* TEXT EXCERPT *
•••••

The main premise of this website is to help you to to improve your website and to make it the most successful website of its kind. For the vast majority of websites, this means generating a high income. Now for some people, this is the primary goal for the website. For other people, they want a website that satisfies some other purpose as well. Maybe something that can show off their skills or ideas. If you fall into the latter group, then I probably can't help you a great deal with your specific needs. That doesn't mean that you shouldn't also look at trying to earn a little side income from your website, and hopefully this section will help you to do that, without distracting from your primary aim.

For those of you that are trying to create a website that generates income as it's primary goal, then the most important thing that I can do for you, is to try to convince you of the need to really make that your primary goal. Too many people that I meet, want to create a website to their own design, with their own ideas. They want to make their website different and they want to make it stand out and impress their visitors. And then they want their visitors to love it the way they do and hand over their money. This is the reason most people fail. They think the internet is a sure fire way to make money, they try their ideas and they earn very little and they go away thinking it's all a con. This is the same thing that happens offline and is the same reason that 9 out of 10 businesses fail in their first year.

•••••

Item coordinate data:
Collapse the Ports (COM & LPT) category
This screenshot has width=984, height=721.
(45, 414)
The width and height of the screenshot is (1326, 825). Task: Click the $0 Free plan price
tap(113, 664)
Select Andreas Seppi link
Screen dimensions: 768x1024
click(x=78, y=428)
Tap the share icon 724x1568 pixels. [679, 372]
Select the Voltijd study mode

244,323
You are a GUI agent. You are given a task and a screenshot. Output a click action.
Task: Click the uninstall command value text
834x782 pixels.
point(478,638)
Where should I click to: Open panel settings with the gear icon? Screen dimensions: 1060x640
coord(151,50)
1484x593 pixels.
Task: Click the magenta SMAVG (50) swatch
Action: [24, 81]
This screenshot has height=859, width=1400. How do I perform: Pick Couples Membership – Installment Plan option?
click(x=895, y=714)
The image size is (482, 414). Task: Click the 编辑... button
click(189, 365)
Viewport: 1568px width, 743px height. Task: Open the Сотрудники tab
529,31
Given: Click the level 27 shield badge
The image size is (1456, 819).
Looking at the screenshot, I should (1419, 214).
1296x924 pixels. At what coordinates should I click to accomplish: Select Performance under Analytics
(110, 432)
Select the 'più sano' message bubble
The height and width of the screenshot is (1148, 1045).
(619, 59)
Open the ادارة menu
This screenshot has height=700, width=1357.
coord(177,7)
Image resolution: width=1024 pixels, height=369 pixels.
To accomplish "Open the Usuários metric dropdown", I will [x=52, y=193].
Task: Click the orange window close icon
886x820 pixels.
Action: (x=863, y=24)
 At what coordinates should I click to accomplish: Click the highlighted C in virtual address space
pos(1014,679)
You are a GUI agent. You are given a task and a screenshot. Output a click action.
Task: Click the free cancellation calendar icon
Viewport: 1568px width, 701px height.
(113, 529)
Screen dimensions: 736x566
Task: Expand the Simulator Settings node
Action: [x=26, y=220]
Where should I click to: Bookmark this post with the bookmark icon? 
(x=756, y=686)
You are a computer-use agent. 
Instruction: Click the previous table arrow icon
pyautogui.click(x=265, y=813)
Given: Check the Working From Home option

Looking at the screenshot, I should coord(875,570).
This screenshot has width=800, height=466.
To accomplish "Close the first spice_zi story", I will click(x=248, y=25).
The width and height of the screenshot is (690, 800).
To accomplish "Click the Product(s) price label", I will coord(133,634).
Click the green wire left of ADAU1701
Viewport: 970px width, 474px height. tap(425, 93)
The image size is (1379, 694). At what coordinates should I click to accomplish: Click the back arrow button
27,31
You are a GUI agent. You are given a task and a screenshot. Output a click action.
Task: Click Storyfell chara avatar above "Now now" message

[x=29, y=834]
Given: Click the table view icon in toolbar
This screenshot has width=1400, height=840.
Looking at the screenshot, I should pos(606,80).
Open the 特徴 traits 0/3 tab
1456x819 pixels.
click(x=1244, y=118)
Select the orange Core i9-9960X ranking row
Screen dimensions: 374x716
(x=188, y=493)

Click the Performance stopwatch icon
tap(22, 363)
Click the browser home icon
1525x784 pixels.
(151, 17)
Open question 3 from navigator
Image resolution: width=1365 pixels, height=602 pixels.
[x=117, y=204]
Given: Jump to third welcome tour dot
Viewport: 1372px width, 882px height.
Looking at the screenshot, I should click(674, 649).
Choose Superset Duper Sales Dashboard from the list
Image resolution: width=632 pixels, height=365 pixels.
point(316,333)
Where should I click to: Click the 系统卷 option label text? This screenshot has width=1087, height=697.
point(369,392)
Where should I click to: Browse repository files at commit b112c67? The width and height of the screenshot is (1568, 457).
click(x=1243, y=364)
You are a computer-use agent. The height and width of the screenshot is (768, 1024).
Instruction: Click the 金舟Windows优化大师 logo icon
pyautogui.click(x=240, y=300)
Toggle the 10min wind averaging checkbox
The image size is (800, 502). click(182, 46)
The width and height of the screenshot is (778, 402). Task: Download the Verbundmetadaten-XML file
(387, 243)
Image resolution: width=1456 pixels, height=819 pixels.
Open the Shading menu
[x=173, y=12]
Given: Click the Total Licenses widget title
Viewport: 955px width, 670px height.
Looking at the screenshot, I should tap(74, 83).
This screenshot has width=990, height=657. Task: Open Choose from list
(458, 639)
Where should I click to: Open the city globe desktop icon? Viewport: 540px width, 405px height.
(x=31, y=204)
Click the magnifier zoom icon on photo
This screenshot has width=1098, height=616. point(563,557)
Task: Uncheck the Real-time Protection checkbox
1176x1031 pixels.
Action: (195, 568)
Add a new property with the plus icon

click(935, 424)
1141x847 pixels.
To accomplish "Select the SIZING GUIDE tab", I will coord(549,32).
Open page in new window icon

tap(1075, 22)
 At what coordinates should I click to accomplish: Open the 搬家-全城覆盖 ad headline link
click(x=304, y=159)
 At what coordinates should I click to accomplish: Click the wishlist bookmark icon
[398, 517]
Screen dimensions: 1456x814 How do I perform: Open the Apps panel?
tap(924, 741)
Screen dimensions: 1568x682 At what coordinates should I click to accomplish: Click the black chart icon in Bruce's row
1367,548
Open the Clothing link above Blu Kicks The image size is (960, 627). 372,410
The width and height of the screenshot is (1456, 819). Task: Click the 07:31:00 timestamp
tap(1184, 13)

•••••

* WHAT IS NEEDED *
Copy the passage on earning income from a website above word for word, everything from "For those of" down to "their first year.".

* WORKED SOLUTION *
For those of you that are trying to create a website that generates income as it's primary goal, then the most important thing that I can do for you, is to try to convince you of the need to really make that your primary goal. Too many people that I meet, want to create a website to their own design, with their own ideas. They want to make their website different and they want to make it stand out and impress their visitors. And then they want their visitors to love it the way they do and hand over their money. This is the reason most people fail. They think the internet is a sure fire way to make money, they try their ideas and they earn very little and they go away thinking it's all a con. This is the same thing that happens offline and is the same reason that 9 out of 10 businesses fail in their first year.